- _PASSAGE_:
******

The structure becomes much simpler once we separate movement from firecracker scheduling.
Suppose a < b. The guard is to the right. The best survival strategy is deterministic: keep moving left until reaching cell 1. Any other movement can only reduce the time before capture.
Let
d = b - a
be the initial distance between the two people.
After reaching the wall, capture occurs after exactly b - 1 seconds. Symmetrically, when a > b, capture occurs after n - b seconds.
Let this value be limit.
The hooligan spends some seconds moving toward the wall. The number of such forced moves is
move = a - 1 if a < b
move = n - a if a > b
Hence the maximum number of firecrackers that can even be lit is
slots = limit - move - 1
which simplifies to
slots = abs(a - b) - 1
This is exactly the number of seconds available for dropping firecrackers.
Now suppose we want to know whether k firecrackers can be made to explode.
The available drop times are the latest possible ones:
limit - k, limit - k + 1, ..., limit - 1
Using late times is always better because every firecracker receives more time before its deadline.
If a firecracker with delay s is dropped at time t, it succeeds when
t + s <= limit
To maximize the number of successful firecrackers, we sort delays increasingly and try to schedule the k smallest delays. The largest delay among them gets the earliest slot, the second largest gets the second earliest slot, and so on.

******

- _MATERIAL FOR THIS EXERCISE_:
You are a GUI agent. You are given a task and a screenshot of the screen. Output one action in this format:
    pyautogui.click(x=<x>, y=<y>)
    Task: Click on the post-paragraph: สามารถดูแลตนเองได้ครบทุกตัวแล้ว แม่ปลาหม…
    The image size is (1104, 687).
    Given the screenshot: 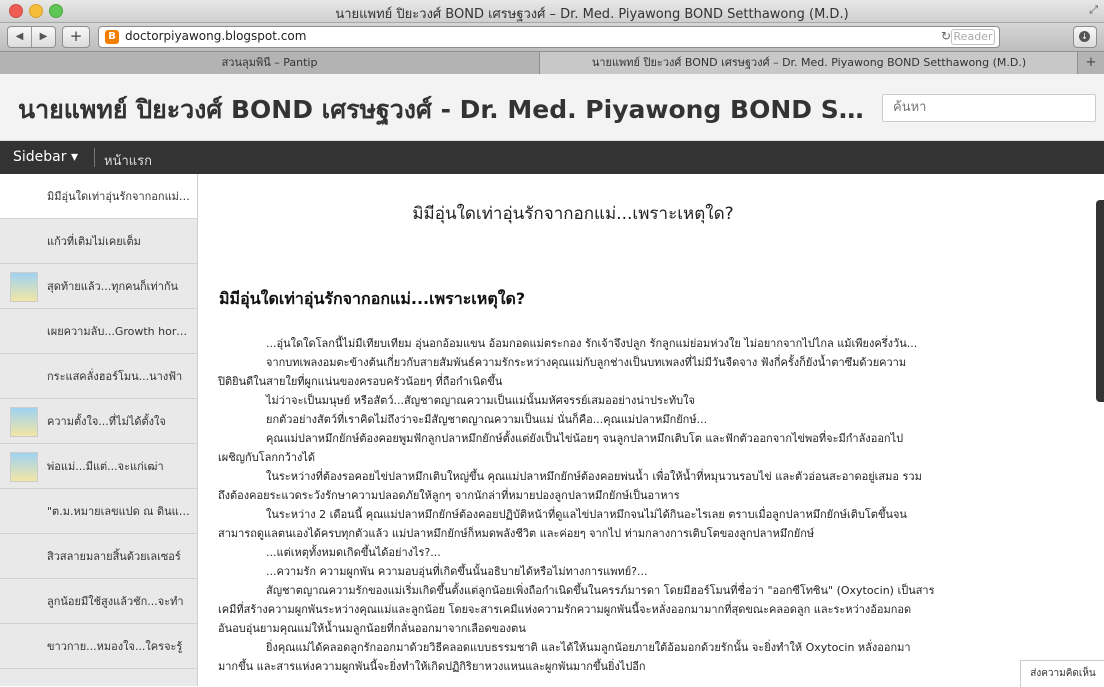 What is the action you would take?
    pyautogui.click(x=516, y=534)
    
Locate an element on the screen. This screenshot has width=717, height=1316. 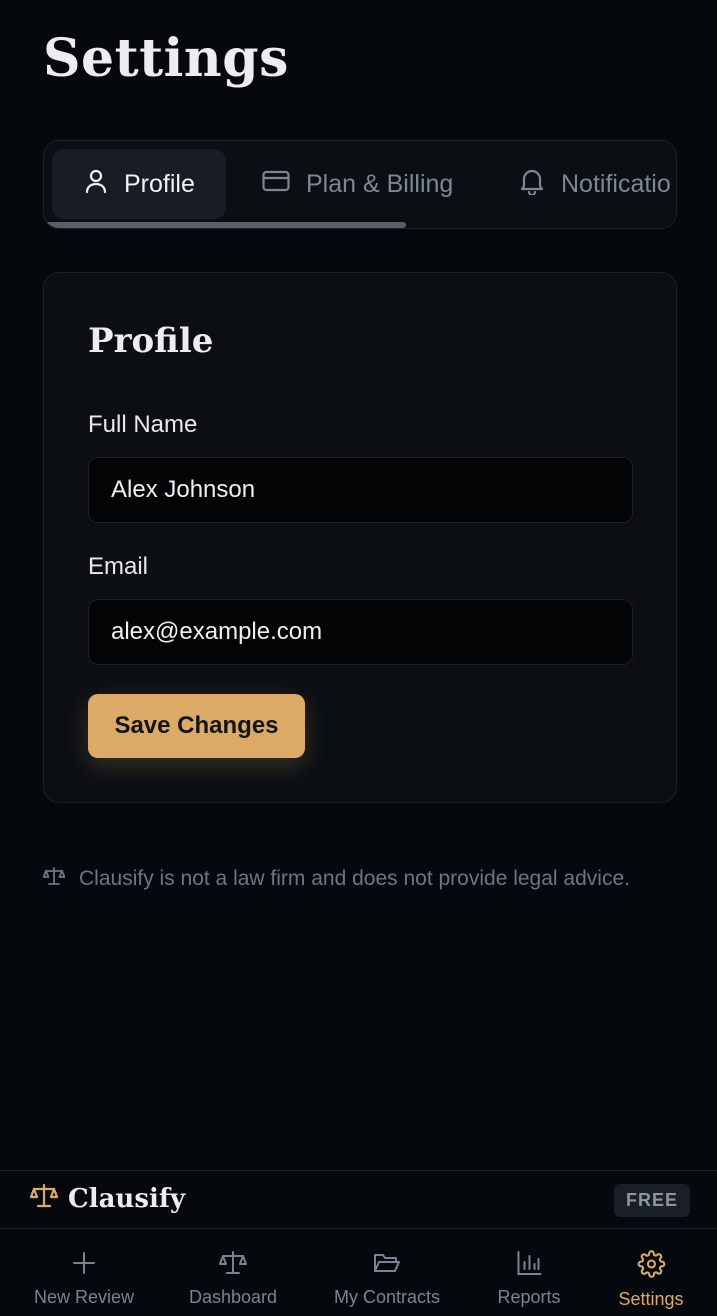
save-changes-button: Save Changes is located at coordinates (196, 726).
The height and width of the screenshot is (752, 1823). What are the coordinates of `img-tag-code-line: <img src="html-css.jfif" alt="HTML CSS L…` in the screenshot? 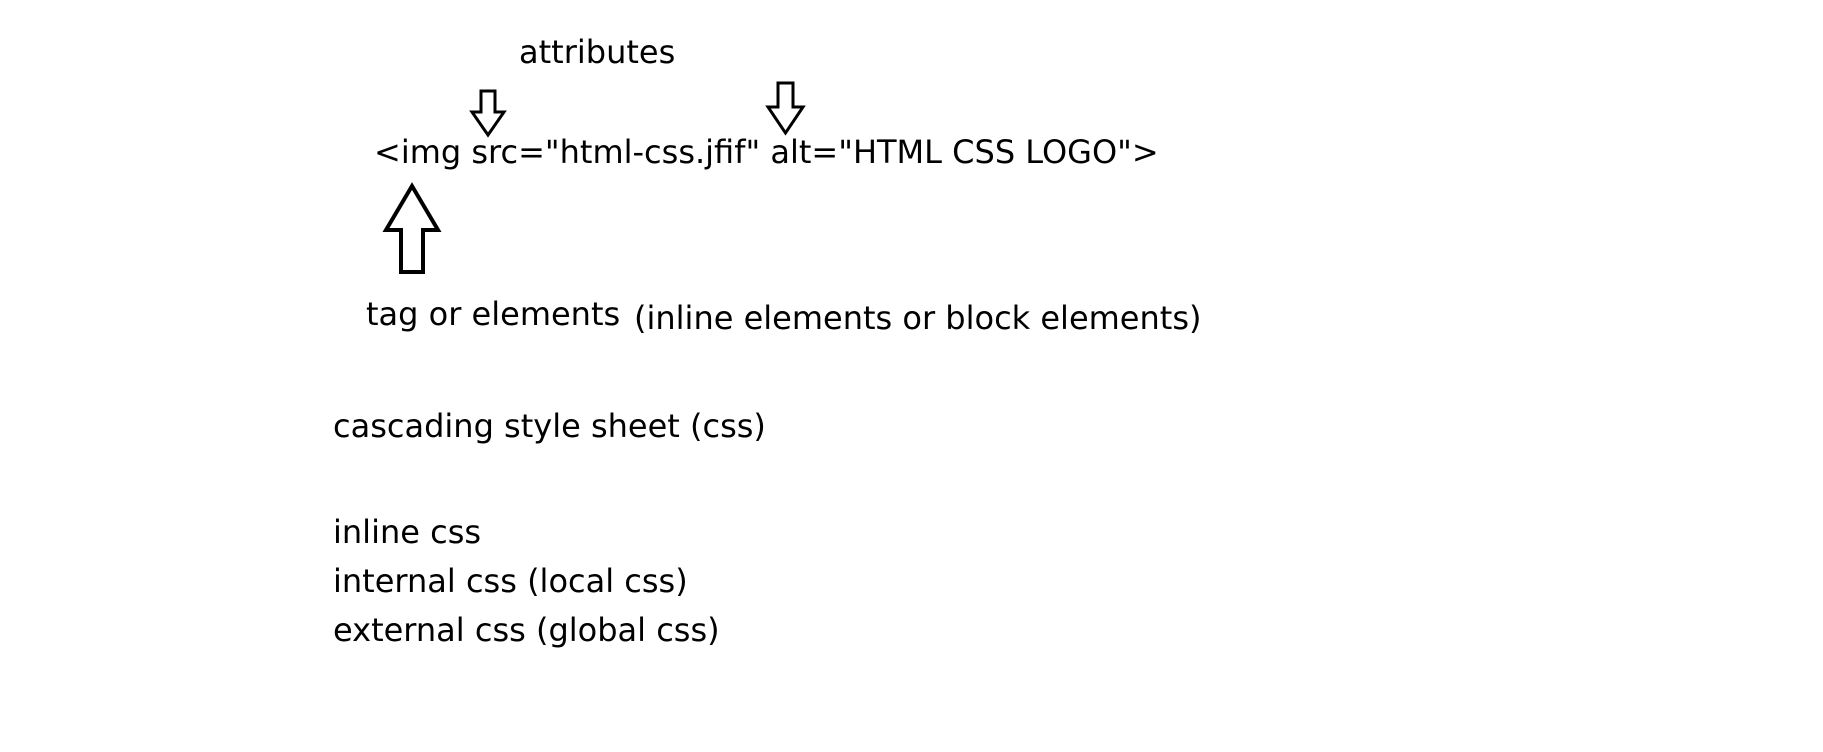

******

- _EXERCISES TO COMPLETE_:
1 > In the listing, replace "screenshot" with "screen capture" and write out the lines that begin at the line containing "Locate an element" and continue to the end of the listing. Give only those lines, without the pictures.
2 > Pick up the firecracker scheduling explanation from the point where it stops.

- _REPLIES_:
1 >
Locate an element on the screen. This screen capture has width=717, height=1316. 
save-changes-button: Save Changes is located at coordinates (196, 726).
The height and width of the screen capture is (752, 1823). What are the coordinates of `img-tag-code-line: <img src="html-css.jfif" alt="HTML CSS L…` in the screen capture? 

2 >
This naturally leads to a binary search on the answer.
| Approach | Time Complexity | Space Complexity | Verdict |
|---|---|---|---|
| Brute Force | Exponential | O(m) | Too slow |
| Optimal | O(m log m) | O(m) | Accepted |
Algorithm Walkthrough
- Normalize the situation so that the guard is always on the right. If
a > b, reflect the corridor by swapping positions conceptually. The formulas become symmetric. - Compute the capture deadline.
If a < b, capture occurs after b - 1 seconds.
If a > b, capture occurs after n - b seconds.
Call this value limit.
3. Compute the maximum number of available dropping moments.
The hooligan must spend some time running toward the nearest safe wall. The number of usable dropping moments is
slots = abs(a - b) - 1
No solution can use more than slots firecrackers.
4. Sort the firecracker delays in ascending order.
Smaller delays are always easier to schedule before the deadline.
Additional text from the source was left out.